What it means is that ultimately, he is responsible for closing the schisms which are widening by the day. He must offer confidence building measures (yes we're flat in the middle of conflict-resolution linguistic territory now) to his opponents. He needs to reach out to those who see him and his clan as tyrants in the making and reassure them with concrete steps.

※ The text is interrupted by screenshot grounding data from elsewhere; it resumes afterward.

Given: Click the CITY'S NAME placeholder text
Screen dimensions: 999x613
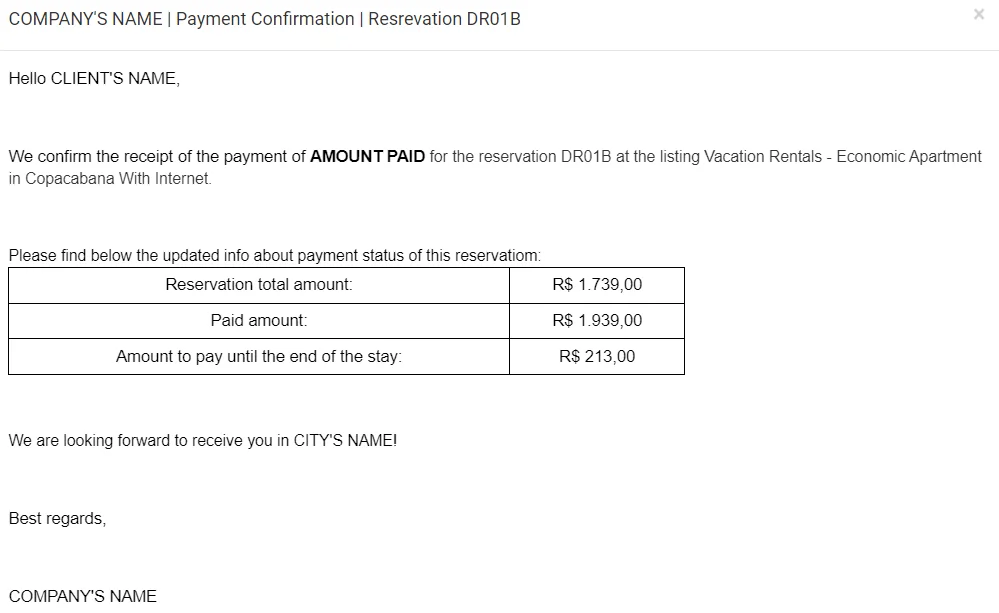Looking at the screenshot, I should coord(343,440).
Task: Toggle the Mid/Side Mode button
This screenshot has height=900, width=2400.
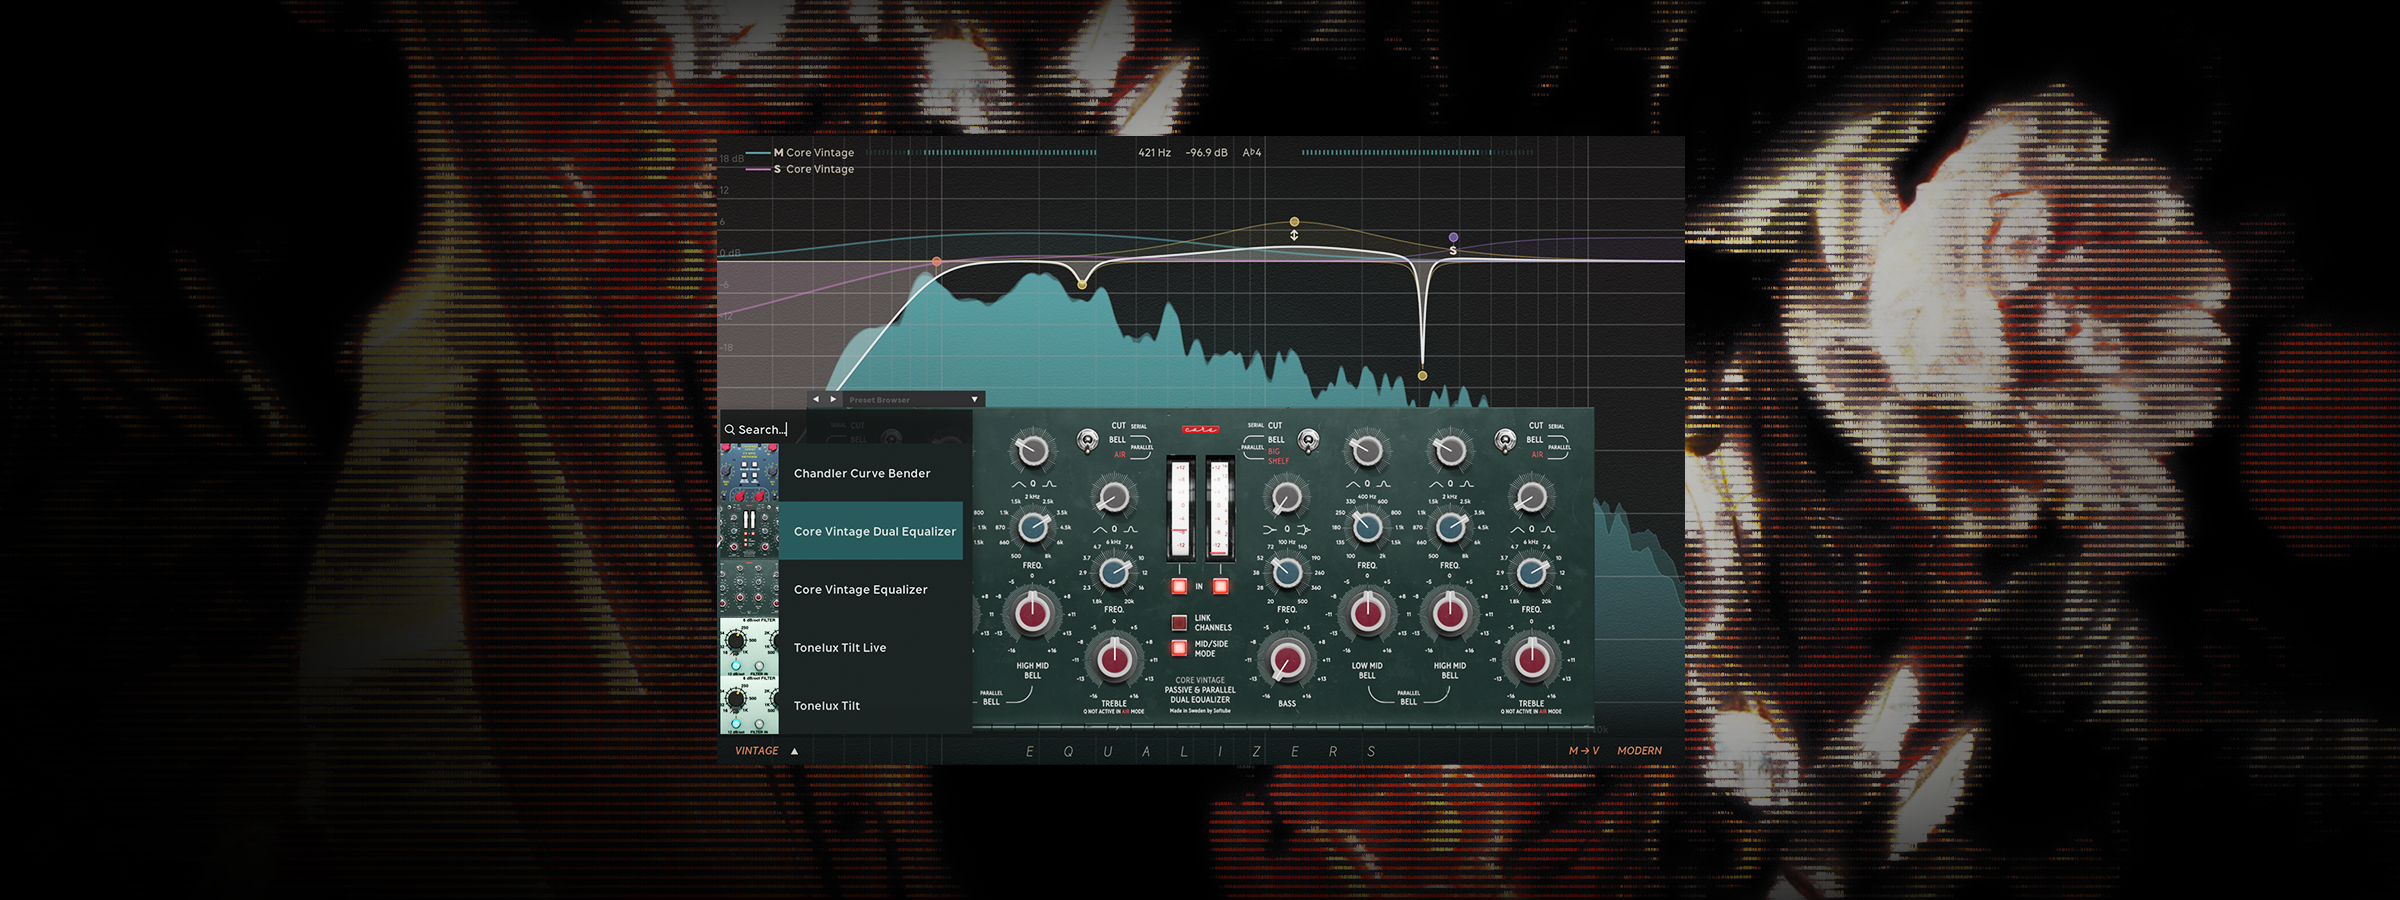Action: tap(1179, 648)
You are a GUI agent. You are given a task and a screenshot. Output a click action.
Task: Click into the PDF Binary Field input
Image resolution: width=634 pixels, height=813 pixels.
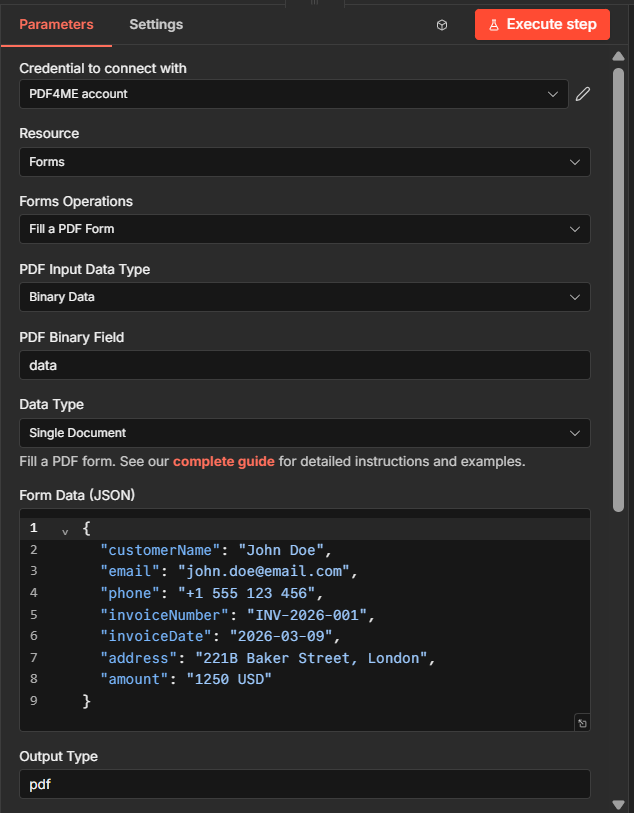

Such steps might look like this:

A.   Given the sweeping powers he has given himself, Morsy can and should alter the acceptance threshold for the Constitutional referendum from 50% to 67%. This is a constitution, 50.0001% just doesn't cut it.
B.    Voting should be Chapter by Chapter rather than wholesale take it or leave it.
C.    Define what exactly the limits are on decrees he can make with immunity/impunity. He has already vaguely hinted that they only include a certain level of decision. We need specificity.
D.   Commit to and implement a bi-weekly state of the union type address where he talks less and says more than he usually does. We need a performance report. What is being done, why, what is the level of achievement. Facts only please, no rhetoric

Such steps would go a long way to starting the dialogue which must be started. Tough positions can and likely will be taken by the opposing parties, but as President, Morsy needs to elevate himself above this conflict and send all Egyptians clear signals of neutrality, wisdom, foresight and levelheadedness.